Decision Tree Learning
Decision tree learning splits entire sample space recursively into smaller sub-sample space which is enough to be formulated by a simple model [12]. The root node (first node) in the tree holds entire sample space. Splitting sample space into smaller sub-sample space means forking root node into children nodes where each child node may be recursively split into leaf nodes (a node on which further split is not possible). The Nodes except leaf node in the tree, split sample space based on a set of condition(s) of the input attributes values and the leaf node assign an output value for those input attributes which are on the path from root to the leaf in the tree. The ultimate goal of sub-sample using decision tree method is to mitigate mixing of different outputs values and assign single output value for subsamples space. The splitting criteria of a node are an impurity measure (e.g. standard deviation used in ID3 algorithm; Gini-Index used in C4.5 algorithm) and Node size (number of data present on a nodde).
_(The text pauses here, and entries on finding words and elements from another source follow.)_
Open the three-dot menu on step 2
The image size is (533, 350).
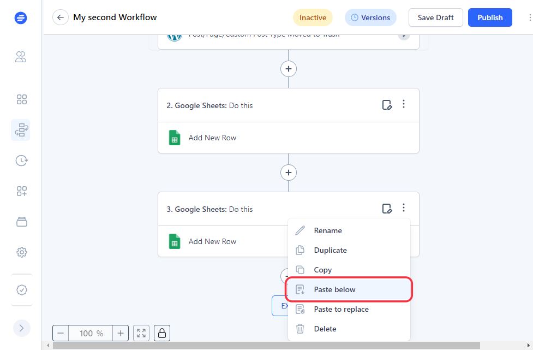pyautogui.click(x=404, y=104)

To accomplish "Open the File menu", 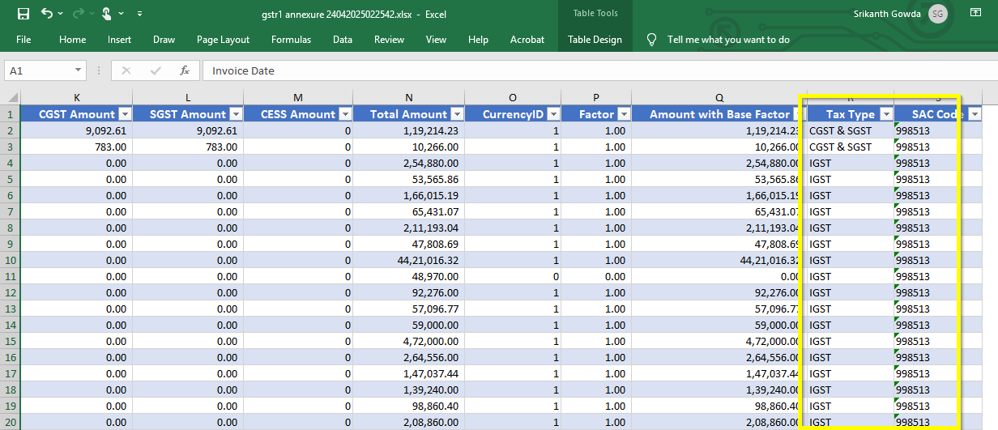I will (23, 40).
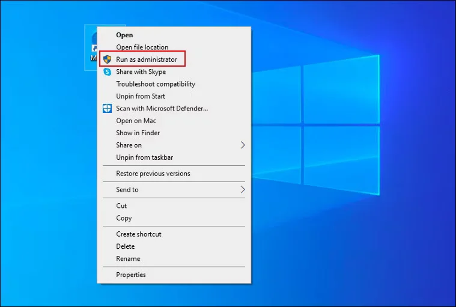456x307 pixels.
Task: Click Restore previous versions
Action: tap(153, 174)
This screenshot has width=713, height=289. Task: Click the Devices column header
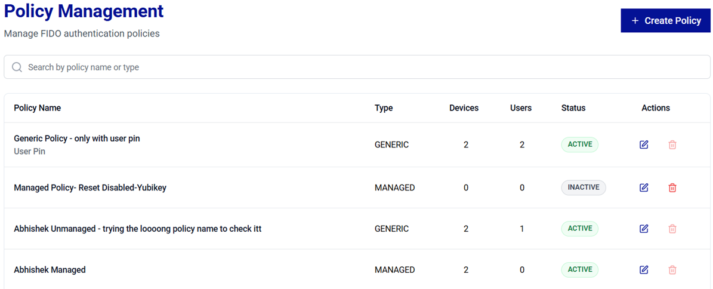464,108
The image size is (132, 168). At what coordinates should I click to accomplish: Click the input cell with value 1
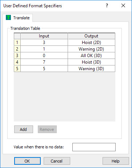coord(44,49)
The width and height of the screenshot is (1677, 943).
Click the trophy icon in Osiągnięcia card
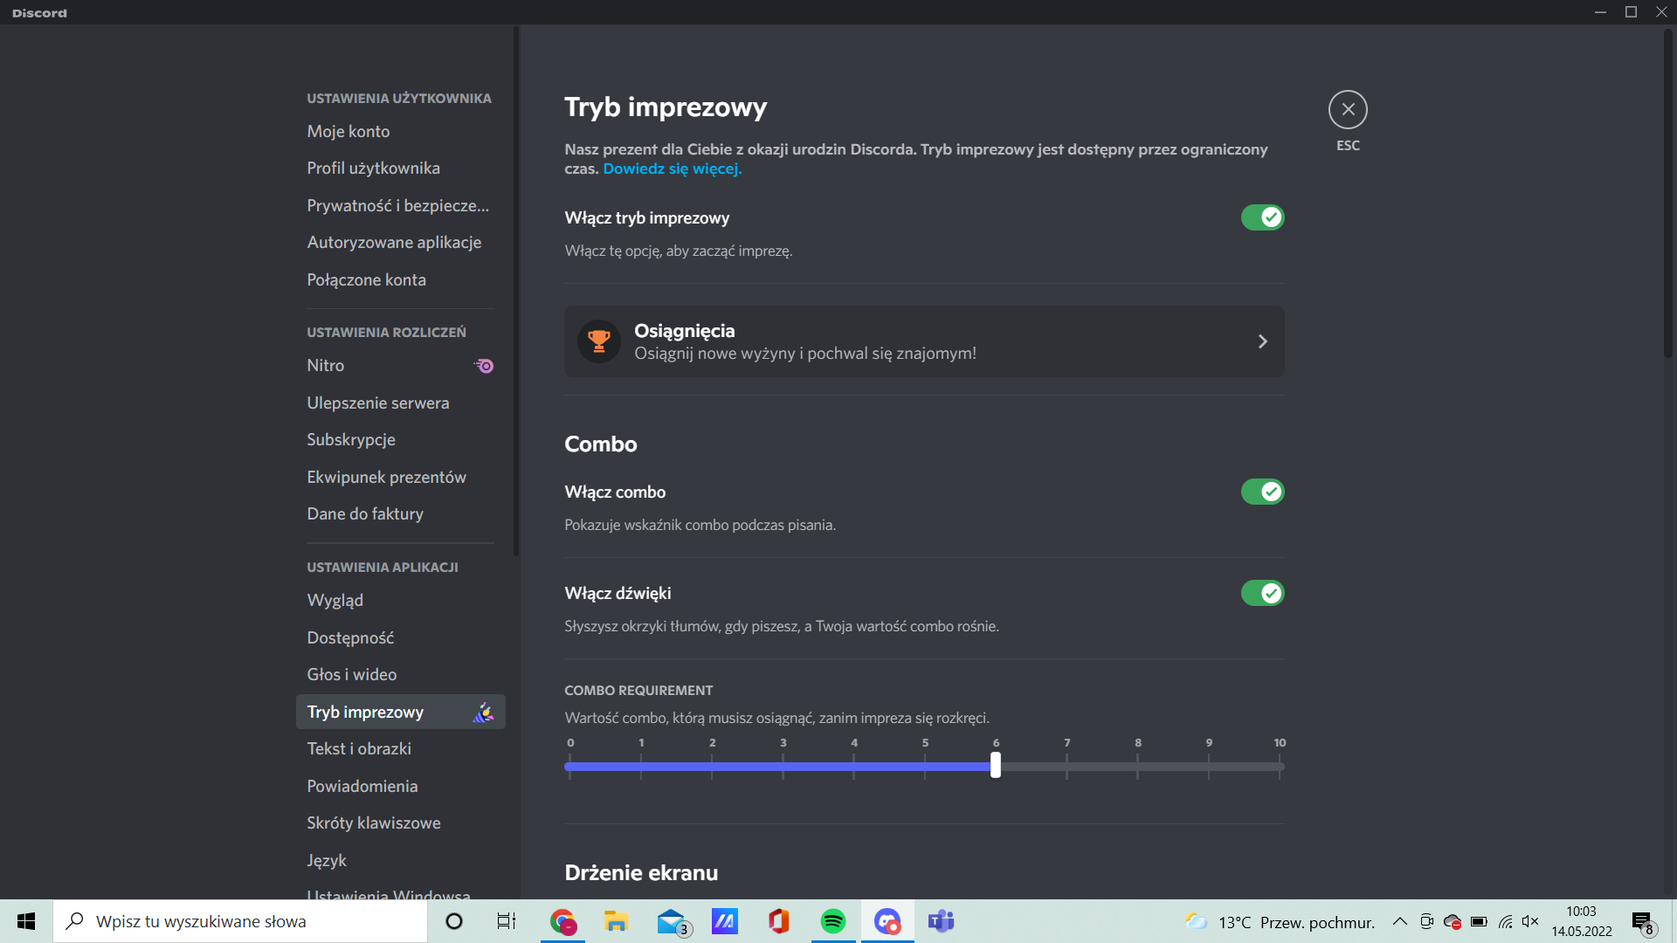[x=599, y=341]
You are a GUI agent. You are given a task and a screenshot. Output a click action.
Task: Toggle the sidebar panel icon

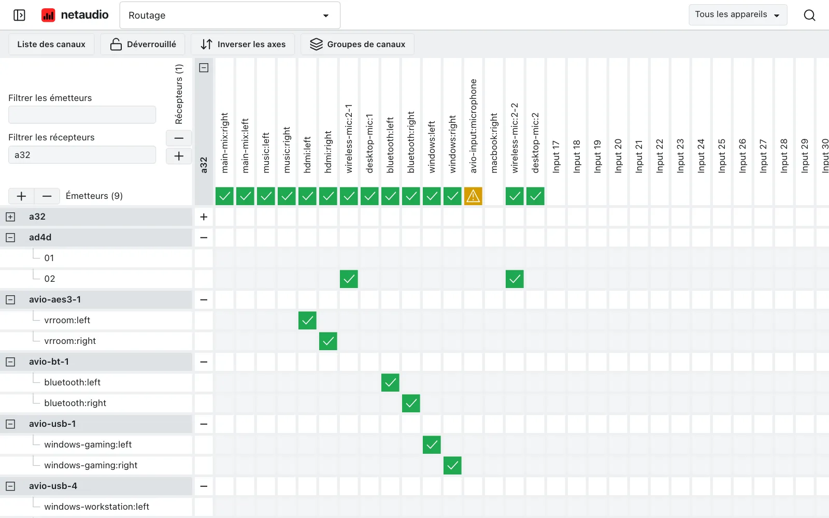point(19,15)
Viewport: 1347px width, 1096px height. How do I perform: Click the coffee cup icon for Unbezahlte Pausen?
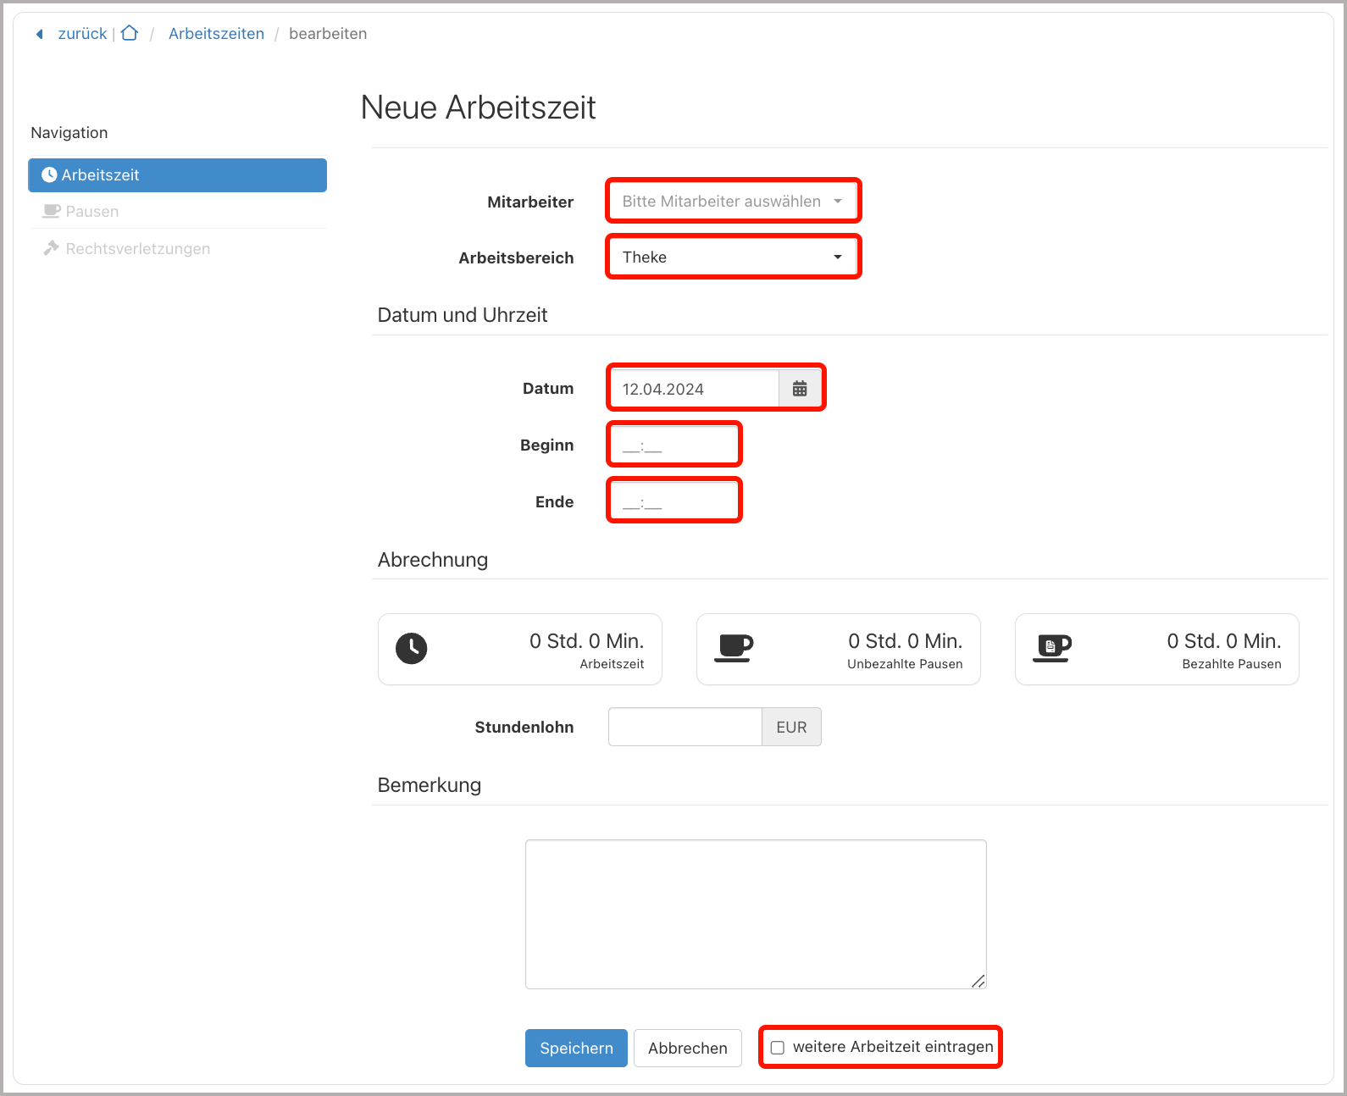pos(734,648)
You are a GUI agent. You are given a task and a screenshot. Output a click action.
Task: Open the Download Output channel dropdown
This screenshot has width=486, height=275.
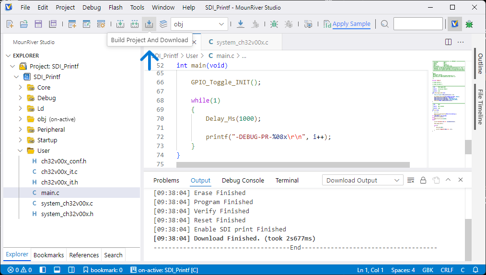click(x=362, y=180)
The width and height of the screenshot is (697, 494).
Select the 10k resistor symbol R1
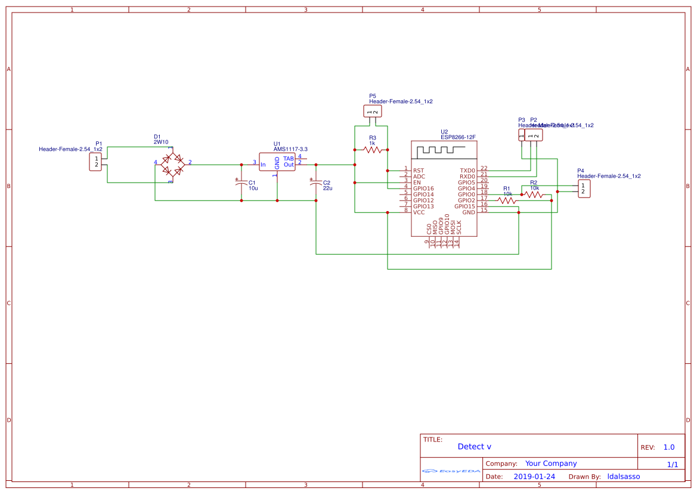pos(507,201)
There are many
algorithms to build decision tree are: CART [13], M5 [12], and M5-Prime [14]. All these algorithms are similar in tree generation procedure, but they differ in following aspects: first the impurity measure such as M5 uses standard deviation and CART uses variance. Second is prune rule used to avoid over-fitting of a model. Third is the leaf value assignment. M5 apply linear model at leaf nodes instead of constant value [12]. Furthermore, M5 is simple, smooth and more accurate than CART algorithm [15]. M5-Prime is subsequent version of M5 dealing with missing values and enumerated attributes [14].